Note: during training, we don’t need to apply softmax function here, but instead use nn.CrossEntropy function since it build-in softmax behaviours.

How do we look into the resulting logits of shape [4, 16, 3771]? Actually after all the calculations it’s quite a simple idea:

We have 4 batch pipelines, each pipeline contains all the 16 words in that input sequence, with each word mapped to a probability against every other word in the vocabulary.

If the model is in training, we update those probability parameters, if the model is in inference, we simply select one with the highest probability. Then everything makes sense.

Conclusion

Typically, it can be challenging to grasp the complexities of the Transformer architecture entirely during the initial exposure. Personally, it required approximately a month for me to thoroughly comprehend every component within the system. Therefore, I would suggest reviewing additional resources listed on our reference page and gaining inspiration from other remarkable Trailblazers.

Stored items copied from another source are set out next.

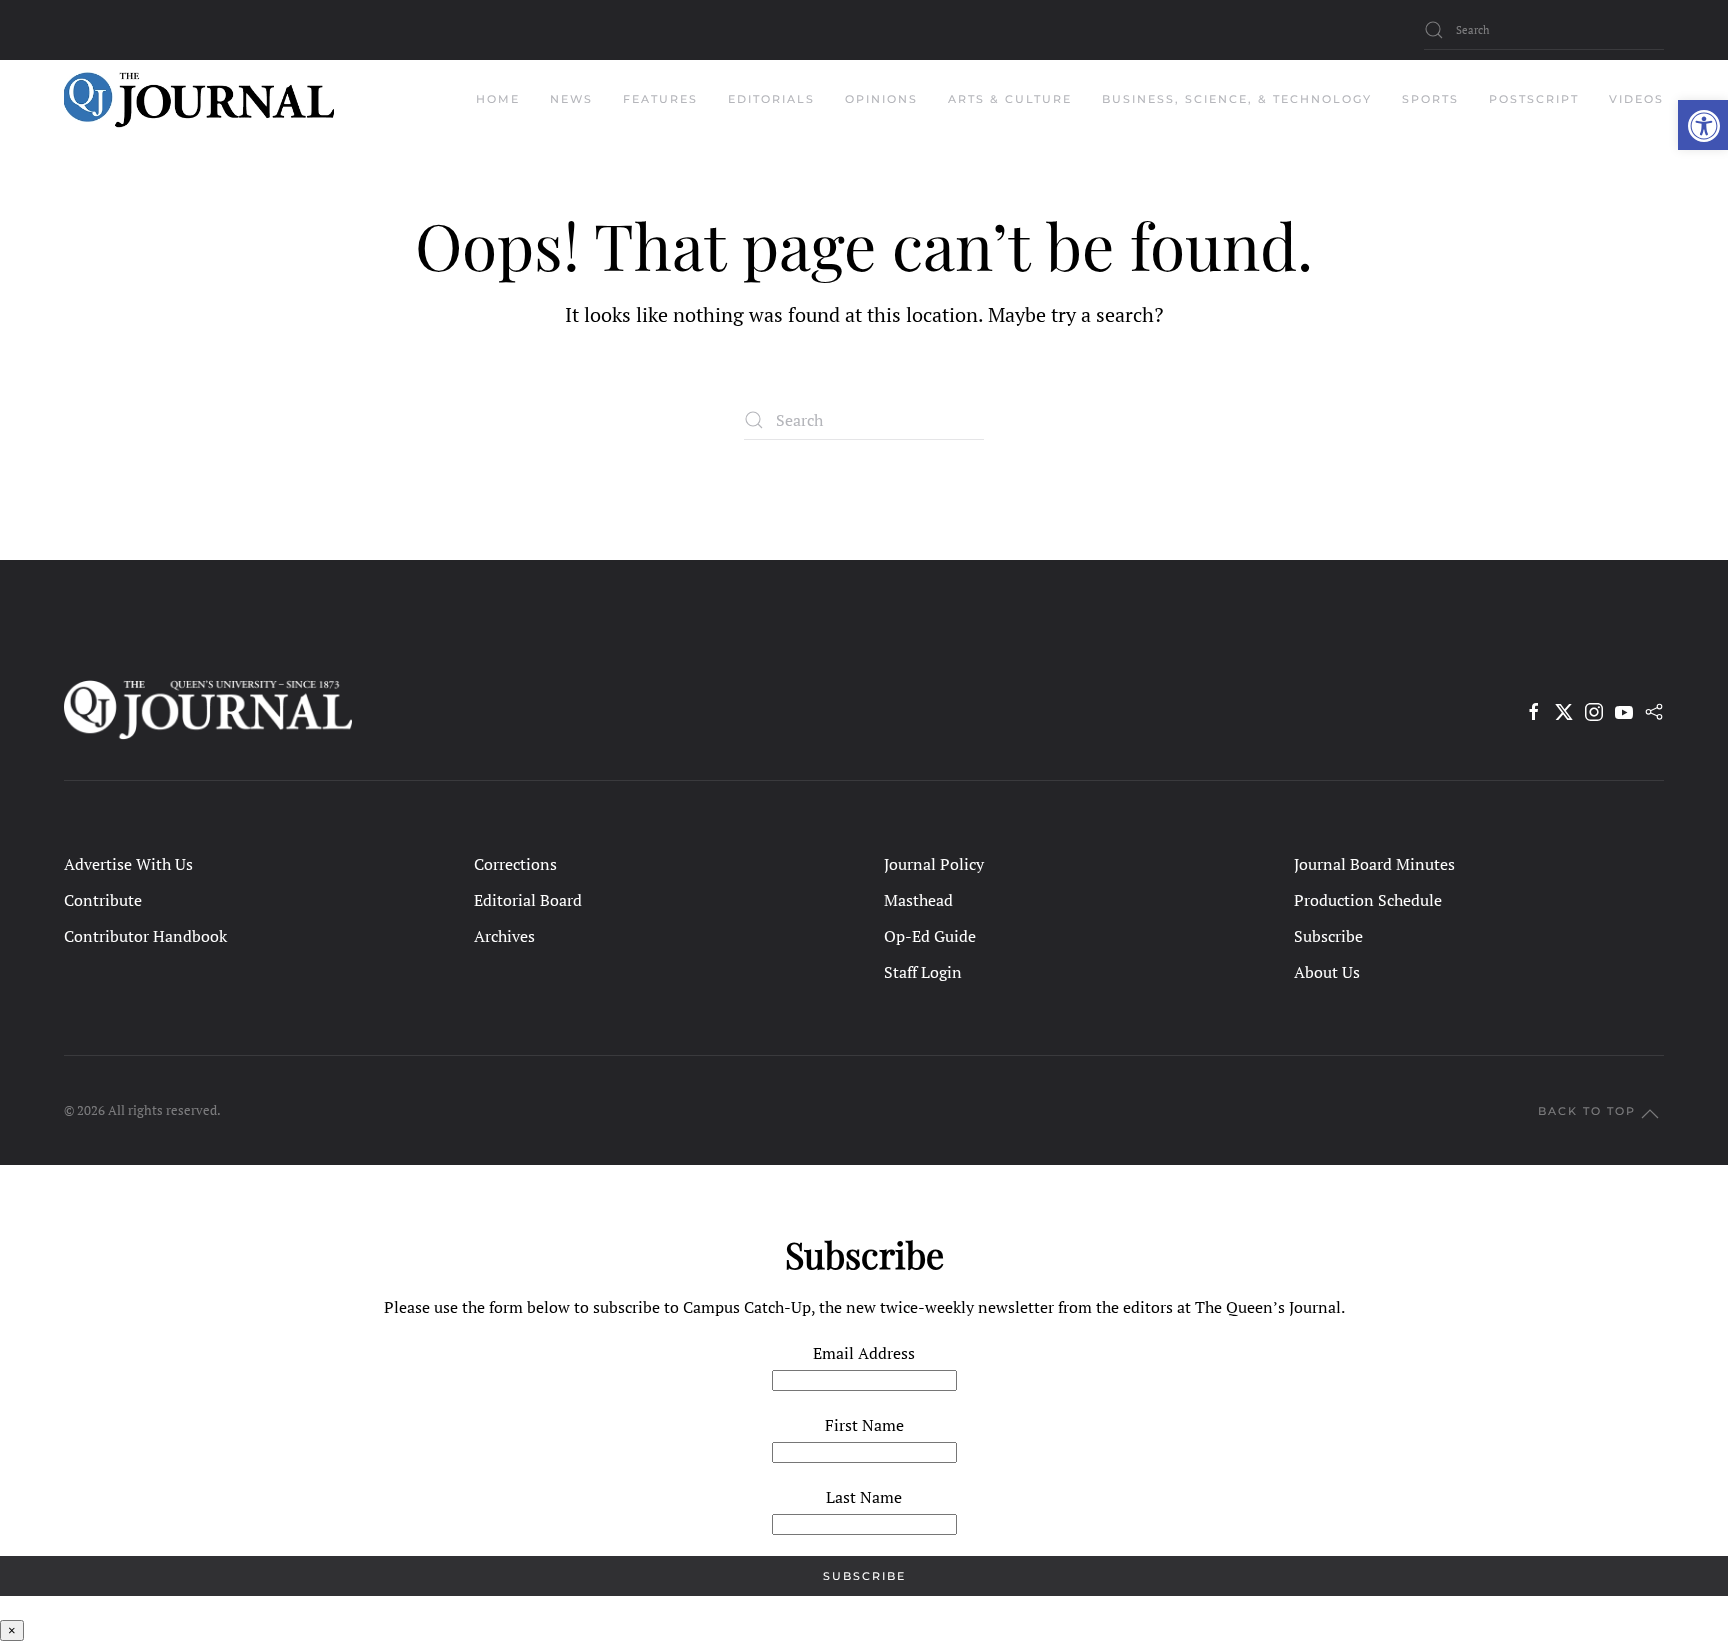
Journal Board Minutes (1374, 864)
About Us (1327, 972)
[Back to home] (199, 100)
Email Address (864, 1353)
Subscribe (1328, 936)
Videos (1636, 99)
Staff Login (923, 972)
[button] (1703, 125)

On a personal note, I find videos more effective as tutorials. To facilitate learning, I have prepared several video explanations covering concepts and hands-on coding experience related to this architecture. They shall be available shortly.

Once you feel confident about understanding the Transformer architecture, moving forward to implementing the code through a series of guided steps would be advisable. Exciting progress awaits!